‘Resolve Rohingya issue for better ties’
By Prothom Alo
December 25, 2015
Resolution to the Rohingya issue, apart from increasing people-to-people interactions, is essential for taking relations between next-door neighbours Bangladesh and Myanmar to a new height of cooperation.
Such views came from an interactive session attended by the civil society representatives from Myanmar and their local counterparts, at Prothom Alo office on Monday.
The Myanmar citizens also exchanged views on the freedom of expression that could help the two countries to come closer to each other.
Visiting Bangladesh for the first time, they found the neighbouring country and people admirable. The delegation came to Dhaka on 17 December at the invitation of Research Initiative Bangladesh (RIB).
At the meeting, former Bangladesh ambassador to the US Humayun Kabir said the Rohingya problem involved the issue of their citizenship in Myanmar and it is important to resolve it for better relations.
“It’s a humanitarian issue as well as an issue of Myanmar’s national integration. This problem is not a problem of Myanmar alone; Bangladesh is also a sufferer,” he said.
The former diplomat mentioned that the number of Rohingya refugees is officially shown at 29,000 but practically half a million Rohingya people are staying in Bangladesh.
Member secretary of the national committee to protect oil, gas, and natural resources economist Anu Muhammad regretted that the peoples of the two countries have lack of understanding about each other despite being neighbours.

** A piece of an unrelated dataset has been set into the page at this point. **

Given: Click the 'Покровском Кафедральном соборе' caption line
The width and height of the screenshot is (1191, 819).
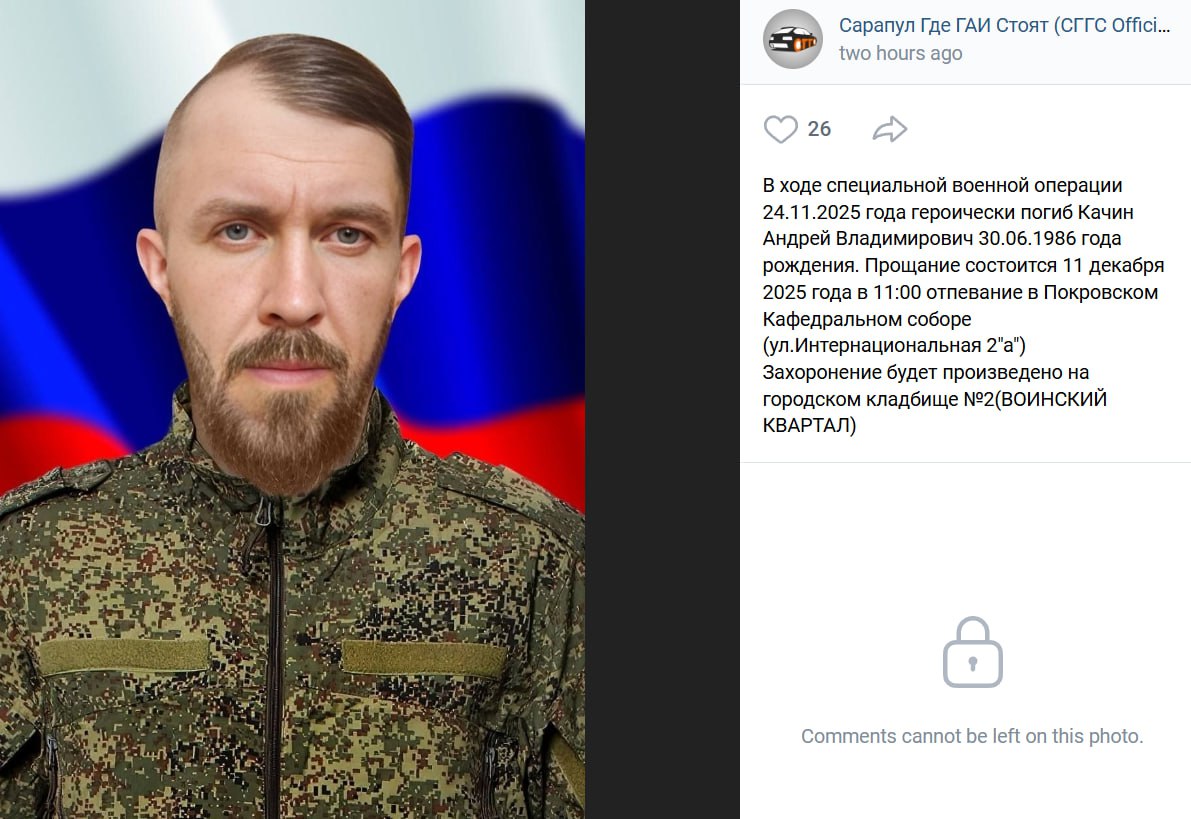Looking at the screenshot, I should [x=960, y=305].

“We have to increase interaction between the peoples,” he said adding that the Rohingya issue remains a major irritant in the bilateral relations.
Professor of public health at Yangon University Than TunSein shared his ‘amazing experience’ of visiting Dhaka and Cox’s Bazar. “We saw prosperity in Bangladesh. In Ramu we witnessed how the government gives protection to people of different ethnicities and faiths,” he added.

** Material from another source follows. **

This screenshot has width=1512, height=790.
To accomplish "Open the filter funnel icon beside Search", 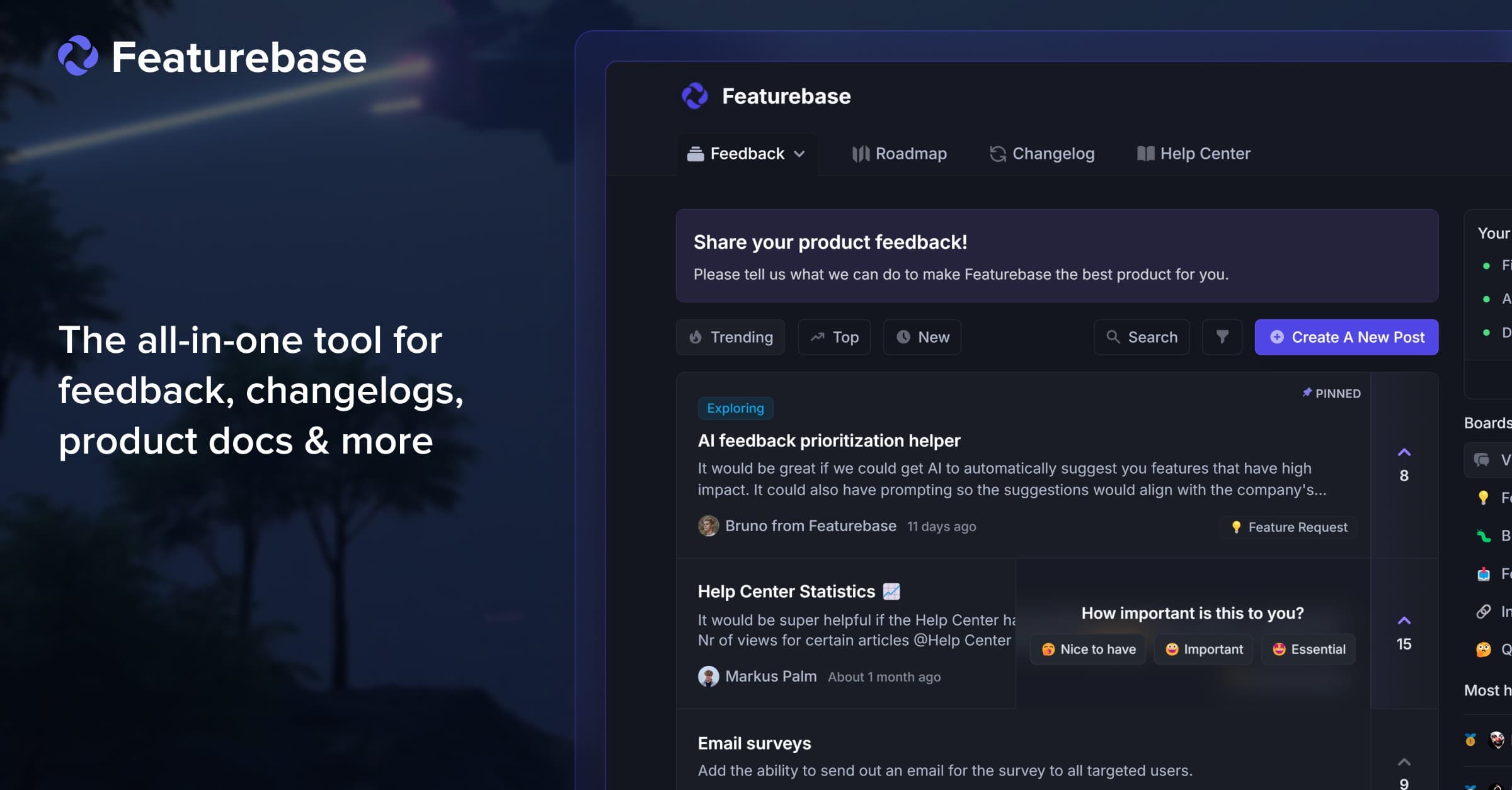I will [1222, 337].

The Myanmar civil society representative, following his visit to Liberation War Museum, said his love and respect for Bangladesh and her people has increased. “I understand your struggle for independence.”
President of PEN Myanmar Ma Thida said media freedom is an important issue as the country’s future will take a shape depending on how the media is able to play its role and how freedom is exercised.
She mentioned that the experience of Bangladesh could be valuable for Myanmar in this regard. She insisted that peoples of the two countries should have access to reliable information to know about each other and to know the reality.
Teacher of History at Yangon University Zaw Lynn Aung underscored the need for including Bangladesh's history into the curriculum of his country for better understanding the neighbhours.
Barrister Jyotirmoy Barua said despite religious tolerance, the recent attacks on minorities show that intolerance is on the rise. He mentioned that the official surveillance on Facebook is not a good sign for individual liberty.
Moderated by Prothom Alo’s managing editor Sajjad Sharif, the meeting was also addressed by Brac University professor Dina Siddique, RIB’s executive director Meghna Guha Thakurta, Prothom Alo’s associate editors Abdul Qaiyum and Anisul Hoque and consulting editor Kamal Ahmed.